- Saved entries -
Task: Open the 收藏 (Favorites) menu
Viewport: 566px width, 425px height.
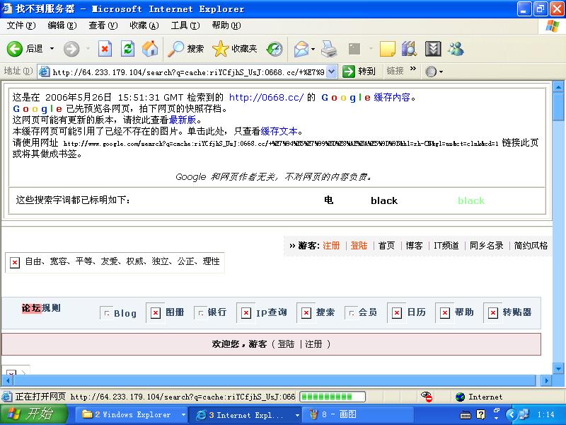Action: click(144, 26)
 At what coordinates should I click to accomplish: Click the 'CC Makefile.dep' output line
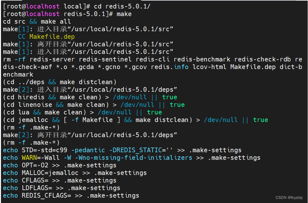pos(46,36)
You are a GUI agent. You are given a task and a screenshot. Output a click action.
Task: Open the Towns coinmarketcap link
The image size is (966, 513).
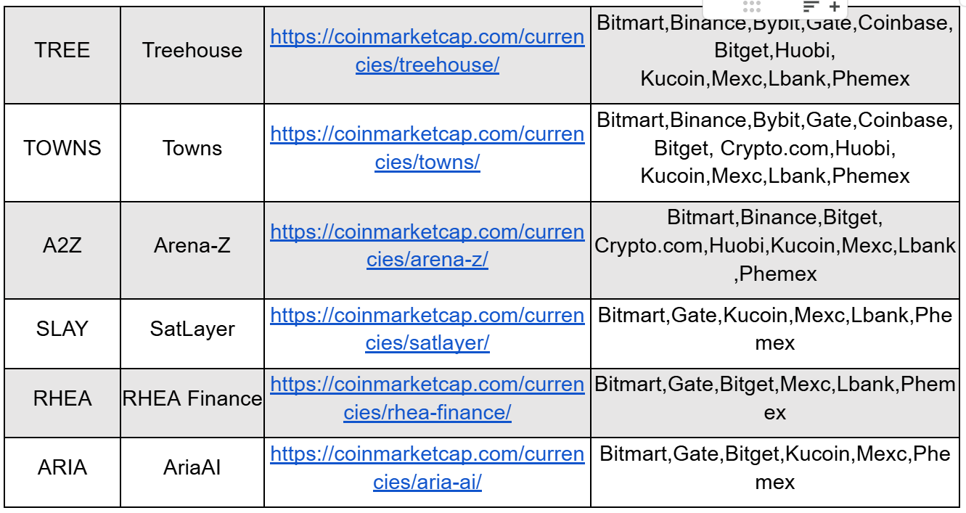pos(427,148)
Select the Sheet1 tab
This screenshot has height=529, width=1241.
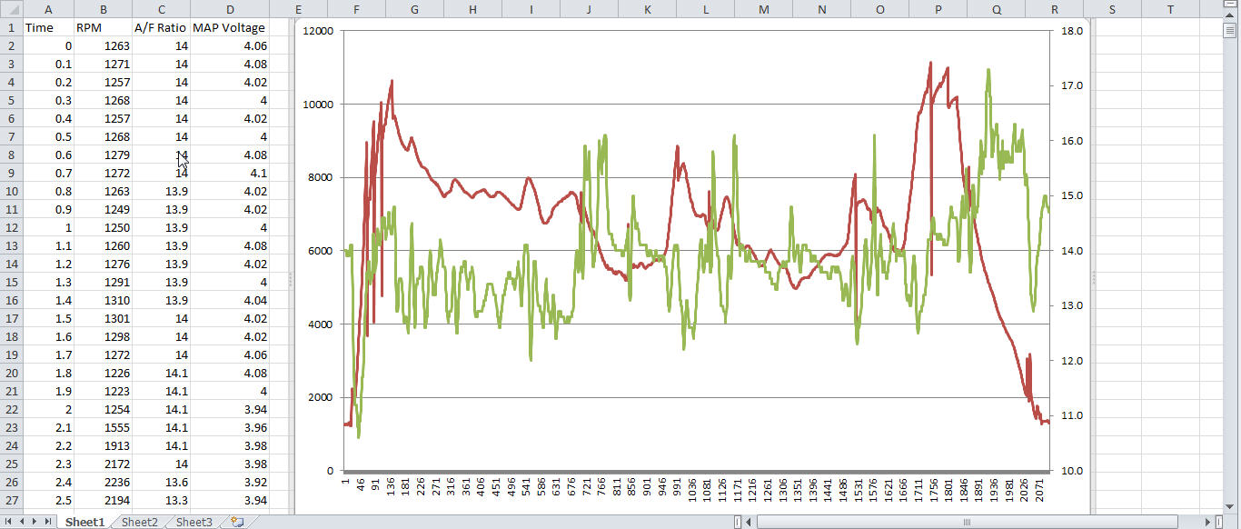[84, 522]
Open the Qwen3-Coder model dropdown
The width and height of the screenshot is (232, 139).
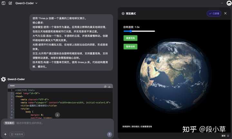(26, 3)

- What needs to be done -
Please retype, exactly and only, the lines from the one holding "At what coordinates" to the end of the entries, both ends included, without any pictures.

- Exercise solution -
 At what coordinates should I click to accomplish: Click the 'CC Makefile.dep' output line
pos(46,36)
You are a GUI agent. You are given a task and a screenshot. Output a click action.
Task: Open the Towns coinmarketcap link
The image size is (966, 513).
pos(427,148)
Select the Sheet1 tab
This screenshot has height=529, width=1241.
[84, 522]
Open the Qwen3-Coder model dropdown
The width and height of the screenshot is (232, 139).
(26, 3)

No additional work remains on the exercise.